*Exercise objective*.
State how many of the lines below contain the string "resolution", treating uppercase and lowercase letters as distinct. Reply with the number alone.

━━━━━ Dataset content

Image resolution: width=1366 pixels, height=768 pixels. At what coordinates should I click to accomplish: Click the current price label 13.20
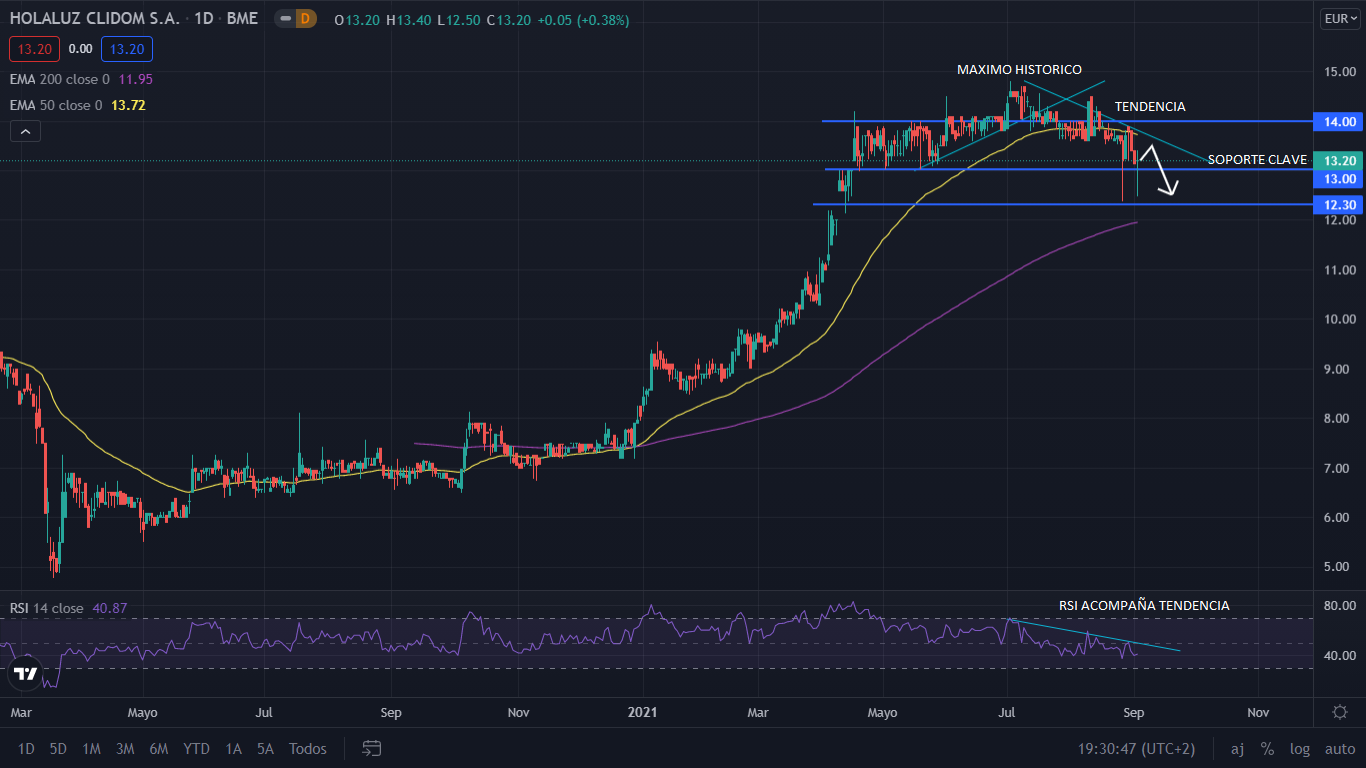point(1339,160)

━━━━━━━━━━
━━━━━ Dataset content

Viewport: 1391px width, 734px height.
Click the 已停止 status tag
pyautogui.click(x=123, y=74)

━━━━━━━━━━
━━━━━ Dataset content

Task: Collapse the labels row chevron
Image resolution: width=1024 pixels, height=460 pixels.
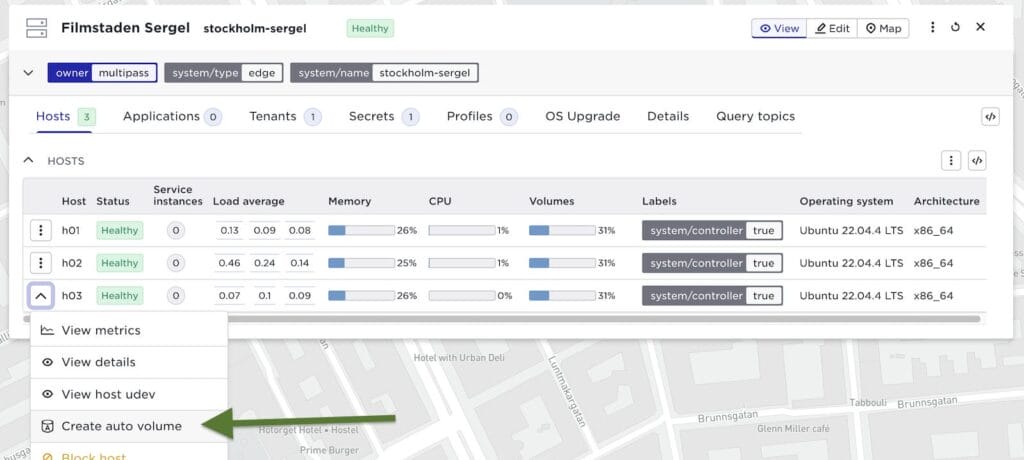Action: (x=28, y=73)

━━━━━━━━━━

*Final answer*.
2